It’s been almost three months since I reviewed the Sony WH-1000XM5 wireless headphones and over a year since owning them. There has been a firmware update since my review, and the Headphones Connect app has also been updated a couple of times, adding new features. So here is my long-term update on the Sony WH-1000XM5 wireless headphones.
The Sony WH-1000XM5 is still as portable as ever. I’ve found the lay-flat design much better than the fold-up design of the WH-1000XM4. It makes putting it into my bag or luggage simpler and more space-efficient. These are my go-to headphones when traveling or out and about, so space efficiency and ease are paramount for me.
The ANC performance has also held up incredibly well. The WH-1000XM5 is a perfect companion when flying, blocking out engine noise and rumble without affecting sound quality. Even the Ambient Sound mode, which is similar to Apple’s Transparency mode, is implemented very well. I’ll give the edge to Apple, though, as they have tuned their Transparency mode extremely well, boosting external sounds such as voices, footsteps, and vehicles when it matters, making for a more natural-sounding environment.
Sony does give you the option of Voice passthrough, which filters in voices while suppressing other noise. It works well enough, but the AirPods still implement it better.
Physically, the headphones have held up very well. The plastic is still prone to finger smudges, especially if you have oily or sweaty hands, but otherwise, there are no signs of wear. The travel case has also held up very well. Sony did a great job with the build quality of the headphones and case, so if you are a frequent traveler, you should have no worries there. The clamping force of the Sony WH-1000XM5, which I found to be just right, also hasn’t changed through the dozens of hours of use I have put them through.
The latest firmware update as of the time of this writing, version 2.0.2, added some new features.
Multipoint Connections and LDAC
Sony has updated the WH-1000XM5 to allow you to connect to two devices simultaneously while using LDAC, which is impressive given the bandwidth requirements for LDAC. In my limited testing of this feature, I encountered no issues, and it worked perfectly every single time.
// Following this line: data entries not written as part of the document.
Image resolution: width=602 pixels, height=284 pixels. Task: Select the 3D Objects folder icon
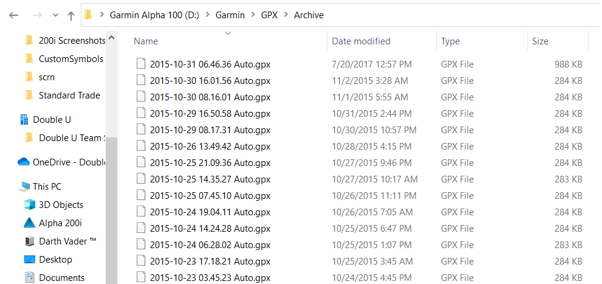[30, 205]
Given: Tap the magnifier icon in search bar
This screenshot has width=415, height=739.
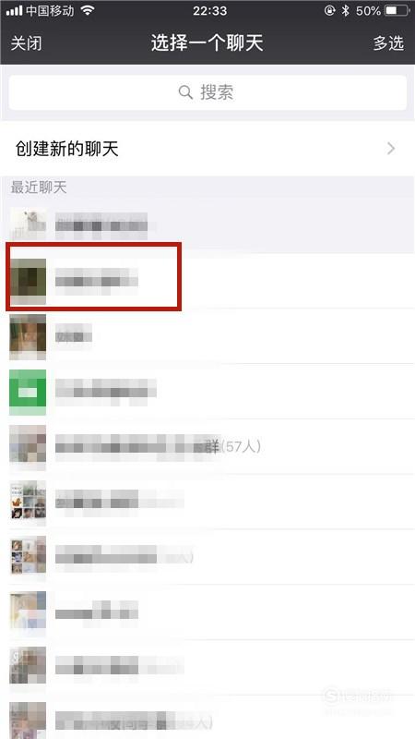Looking at the screenshot, I should 185,92.
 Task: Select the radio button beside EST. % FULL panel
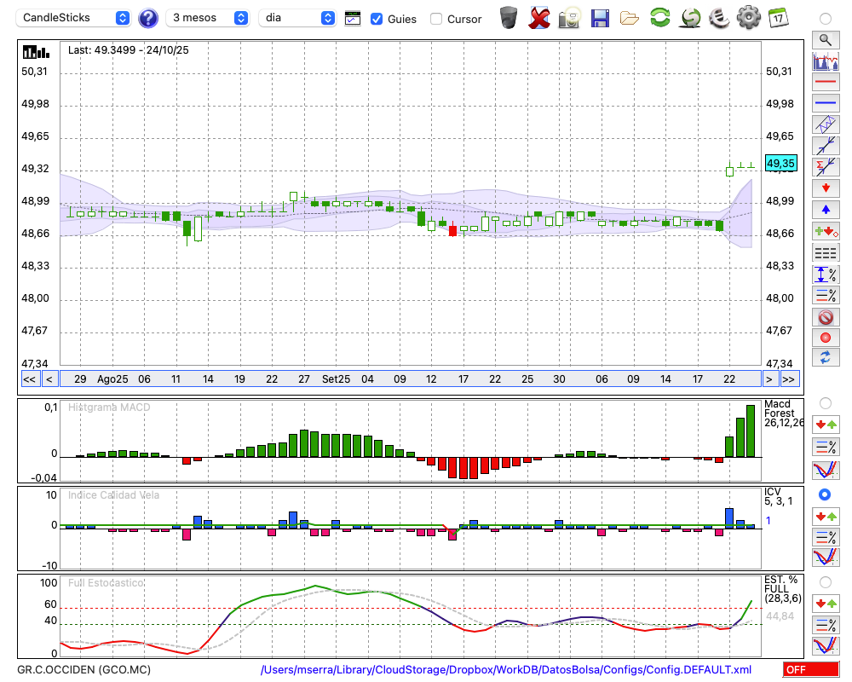pyautogui.click(x=825, y=581)
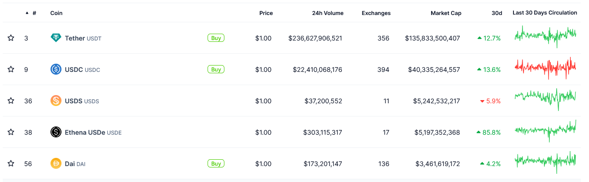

This feature is similar to Apple’s head tracking with spatial audio. On any supported device and Android OS version, you will get head-tracking support with the Sony WH-1000XM5. I have never been a fan of this feature, even when using Apple’s products, but I can say it works as expected.
Find Your Equalizer
The latest version of the Headphones Connect app introduced the ability to create a custom EQ using a guided interface. The feature is still considered in beta, but basically, you play music, start the guide, and pick from several buttons on the screen. Each button has a different sound, and you select the one that sounds the best to you and then move on to the next screen.
It actually does an excellent job of guiding you through picking a sound that is pleasant for you. It also eliminates the tedious work of fine-tuning frequencies when setting an EQ. I still prefer my custom EQ from my original review, but this is a good option for less tech-savvy users. Especially considering that, in my opinion, these headphones need EQ to reach their fullest potential.
The sound quality has stayed the same since my review in July. The overall sound is well-balanced, but the bass is often overpowering and muddy, which can be fixed with EQ, as mentioned before. The sound profile for these headphones is not super detailed; instead, I would describe them as dynamic. Meaning if you want critical listening, then these headphones are not for you, but if you want to just sit back and relax to your favorite music, then you will be in good company here.
The one disappointment is the audio performance when using the headphones with a 3.5mm wired connection. Plugging the headphones into a device using the 3.5mm wired connection when the headphones are powered off gives you an atrocious, weak, mediocre sound that is unlistenable. And obviously no ANC, just passive sound isolation. Turning the headphones on and using the 3.5mm connection is much better. Unfortunately, since your EQ profiles are stored in an app and not in the headphones themselves, you don’t have any EQ options unless your source device has an Equalizer. Even then, you would have to configure them from scratch.
Are the Sony WH-1000XM5 wireless headphones still a contender for the best wireless ANC headphones in 2023? The answer is a resounding yes. They have some very stiff competition in this category, notably the Apple AirPods Max, Bose 700, Sennheiser Momentum 4, and the newly released Beats Studio Pro Wireless. Even with that competition, Sony has continued refining the WH-1000XM5 through firmware updates and giving additional functionality and features using the Headphones Connect app. I can confidently still recommend the Sony WH-1000XM5 wireless headphones in 2023 if you are looking for a great-sounding pair of ANC headphones.